According to Hien, the most important factor in successfully pressing the leaves is understanding their structures so that they can be pressed at the proper stage in their life cycle.

Gaining this understanding, however, didn’t happen overnight.

“I kept trying to press leaves and kept failing. Each time I had to figure out what made me fail so that I didn’t make the same mistake again,” Hien explained. “The hardest part though isn’t pressing the leaves. It’s much more difficult to turn them into art.”

With her leaves dried and pressed, Hien is ready to turn them into beautiful handmade notebooks, bookmarks, and other craft goods.

It typically takes about a month to press the leaves. Afterward, she cuts the paper, assembles the notebooks with stitches or glue, and wraps the notebooks in cloth.
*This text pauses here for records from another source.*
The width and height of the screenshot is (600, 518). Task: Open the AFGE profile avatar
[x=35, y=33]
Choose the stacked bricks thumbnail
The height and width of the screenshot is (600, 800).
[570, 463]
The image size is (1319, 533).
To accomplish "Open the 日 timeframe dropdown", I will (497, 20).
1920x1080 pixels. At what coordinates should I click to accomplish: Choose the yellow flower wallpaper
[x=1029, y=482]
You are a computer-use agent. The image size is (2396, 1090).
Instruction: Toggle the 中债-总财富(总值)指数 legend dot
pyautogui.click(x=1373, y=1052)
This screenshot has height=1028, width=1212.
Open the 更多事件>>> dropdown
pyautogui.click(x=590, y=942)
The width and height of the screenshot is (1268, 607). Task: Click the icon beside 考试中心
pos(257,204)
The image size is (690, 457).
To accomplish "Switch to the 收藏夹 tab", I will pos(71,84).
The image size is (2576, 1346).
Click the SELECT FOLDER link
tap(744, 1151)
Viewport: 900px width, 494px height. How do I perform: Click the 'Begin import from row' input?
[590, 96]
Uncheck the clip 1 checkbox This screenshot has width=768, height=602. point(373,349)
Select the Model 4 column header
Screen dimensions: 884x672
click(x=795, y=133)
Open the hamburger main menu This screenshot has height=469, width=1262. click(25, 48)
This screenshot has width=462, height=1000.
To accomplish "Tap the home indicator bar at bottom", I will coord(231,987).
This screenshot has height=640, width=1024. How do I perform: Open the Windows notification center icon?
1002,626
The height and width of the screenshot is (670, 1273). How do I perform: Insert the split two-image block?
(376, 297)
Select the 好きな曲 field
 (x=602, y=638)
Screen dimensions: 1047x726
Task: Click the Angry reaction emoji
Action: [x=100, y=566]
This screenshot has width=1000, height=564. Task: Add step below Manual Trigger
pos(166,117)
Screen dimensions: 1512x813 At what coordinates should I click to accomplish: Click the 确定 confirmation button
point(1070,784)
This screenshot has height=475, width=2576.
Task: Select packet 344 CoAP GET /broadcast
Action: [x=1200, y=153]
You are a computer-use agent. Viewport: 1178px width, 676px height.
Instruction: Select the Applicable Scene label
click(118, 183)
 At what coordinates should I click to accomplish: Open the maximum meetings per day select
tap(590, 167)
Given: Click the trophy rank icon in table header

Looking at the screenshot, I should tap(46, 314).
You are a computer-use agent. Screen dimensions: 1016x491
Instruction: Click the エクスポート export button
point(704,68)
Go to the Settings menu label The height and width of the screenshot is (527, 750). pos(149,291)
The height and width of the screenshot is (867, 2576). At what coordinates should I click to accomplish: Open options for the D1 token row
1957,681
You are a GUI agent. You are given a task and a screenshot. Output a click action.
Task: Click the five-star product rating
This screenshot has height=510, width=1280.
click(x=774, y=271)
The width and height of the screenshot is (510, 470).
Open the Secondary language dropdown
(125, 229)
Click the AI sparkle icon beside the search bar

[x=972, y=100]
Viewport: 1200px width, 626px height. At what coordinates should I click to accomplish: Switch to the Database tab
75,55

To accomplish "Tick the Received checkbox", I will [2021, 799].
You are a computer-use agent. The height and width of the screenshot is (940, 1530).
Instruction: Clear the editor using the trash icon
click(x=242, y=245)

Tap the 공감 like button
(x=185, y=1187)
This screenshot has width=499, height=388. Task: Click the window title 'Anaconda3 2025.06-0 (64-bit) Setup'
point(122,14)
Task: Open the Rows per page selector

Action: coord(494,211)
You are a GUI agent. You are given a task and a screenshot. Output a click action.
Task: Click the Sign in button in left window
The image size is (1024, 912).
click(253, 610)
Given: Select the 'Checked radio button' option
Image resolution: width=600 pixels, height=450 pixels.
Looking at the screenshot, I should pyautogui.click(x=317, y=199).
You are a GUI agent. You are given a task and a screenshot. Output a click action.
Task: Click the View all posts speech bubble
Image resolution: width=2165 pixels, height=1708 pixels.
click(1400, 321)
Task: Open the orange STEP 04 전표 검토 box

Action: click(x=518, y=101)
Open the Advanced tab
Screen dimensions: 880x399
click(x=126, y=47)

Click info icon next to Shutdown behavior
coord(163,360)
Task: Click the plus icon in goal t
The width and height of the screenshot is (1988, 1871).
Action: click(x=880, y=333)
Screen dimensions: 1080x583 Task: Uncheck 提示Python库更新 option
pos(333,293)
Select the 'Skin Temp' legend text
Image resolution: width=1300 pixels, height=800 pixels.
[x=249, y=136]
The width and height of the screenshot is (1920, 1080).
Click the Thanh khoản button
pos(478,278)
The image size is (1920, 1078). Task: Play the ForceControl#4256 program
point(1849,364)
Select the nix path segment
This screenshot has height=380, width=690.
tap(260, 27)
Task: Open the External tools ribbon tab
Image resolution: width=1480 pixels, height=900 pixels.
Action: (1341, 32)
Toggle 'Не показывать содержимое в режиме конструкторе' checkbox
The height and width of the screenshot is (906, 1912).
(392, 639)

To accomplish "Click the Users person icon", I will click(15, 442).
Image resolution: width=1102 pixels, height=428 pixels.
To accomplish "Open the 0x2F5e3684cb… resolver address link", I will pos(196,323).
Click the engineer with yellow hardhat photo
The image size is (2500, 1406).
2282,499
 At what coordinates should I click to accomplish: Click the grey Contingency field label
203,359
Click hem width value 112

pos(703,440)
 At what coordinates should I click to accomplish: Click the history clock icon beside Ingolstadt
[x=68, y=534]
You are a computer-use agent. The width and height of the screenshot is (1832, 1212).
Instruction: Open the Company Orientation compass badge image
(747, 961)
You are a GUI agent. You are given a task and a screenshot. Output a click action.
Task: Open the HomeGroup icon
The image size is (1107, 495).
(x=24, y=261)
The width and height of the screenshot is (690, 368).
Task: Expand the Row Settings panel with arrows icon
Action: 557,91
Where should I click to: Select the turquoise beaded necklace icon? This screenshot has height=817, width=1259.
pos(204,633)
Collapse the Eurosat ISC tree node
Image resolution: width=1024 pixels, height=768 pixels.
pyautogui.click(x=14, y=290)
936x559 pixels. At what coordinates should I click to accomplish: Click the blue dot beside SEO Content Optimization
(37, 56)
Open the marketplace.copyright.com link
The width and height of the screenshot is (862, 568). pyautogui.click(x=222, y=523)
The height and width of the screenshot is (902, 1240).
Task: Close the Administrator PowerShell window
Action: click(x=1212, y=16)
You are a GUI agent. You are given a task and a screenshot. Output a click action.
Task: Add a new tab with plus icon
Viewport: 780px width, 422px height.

She has become such a pro at it that she has even created various collections of her handmade notebooks, each with its own meaningful message.

Among her collections, Hien’s most prized consists of a set of notebooks that comes from Vietnam’s old-growth forests.

Her others include collections featuring ‘hoa la co’ (flowers, leaves, and grass), and ‘cute’ — a set of crafts inspired by simple children’s drawings and pressed leaves of various colors.

“The most distinguished thing about these notebooks are the leaves”, said Hien. “Most people are surprised when they pick it up. They always say, ‘Wow, they’re real leaves’.”

But it’s not just about showing off a beautiful collection of leaves. It’s also about quality.

“I believe that anyone can feel the delicacy and detail put into each booklet the moment they pick it,” she said.

Building a craft community

Hien had to work two jobs when she first opened Hoa la co, including tutoring children and graphic design, in order to keep her dreams of owning a workshop afloat.

But in just a year, her workshop achieved enough success that she was able to support herself without the need for a second income.

She now works out of a small, quiet neighborhood in Hanoi where she is able to freely create unique notebooks from pressed leaves.

She undertakes the entire process herself, from collecting the leaves to making the notebooks.

When trouble arises, such as scissor cuts or issues sourcing materials, it’s up to her to find a solution on her own.

“Even though it’s just for fun, making so many notebooks has left my hands looking rough, ugly, and covered in scars,” Hien said. “I’d guess there are over 70 scars on my hands.”

Hien’s workshop primarily procures notebooks priced at VND200,000 to VND300,000 (US$8.60-12.90) each.

She also sells postcards, bookmarks, and letter writing papers. Each of her procures comes with a small note which explains to customers how to preserve the craft.

In her free time, she does her best to connect with crafting communities in order to strengthen her network and spread the love for her products.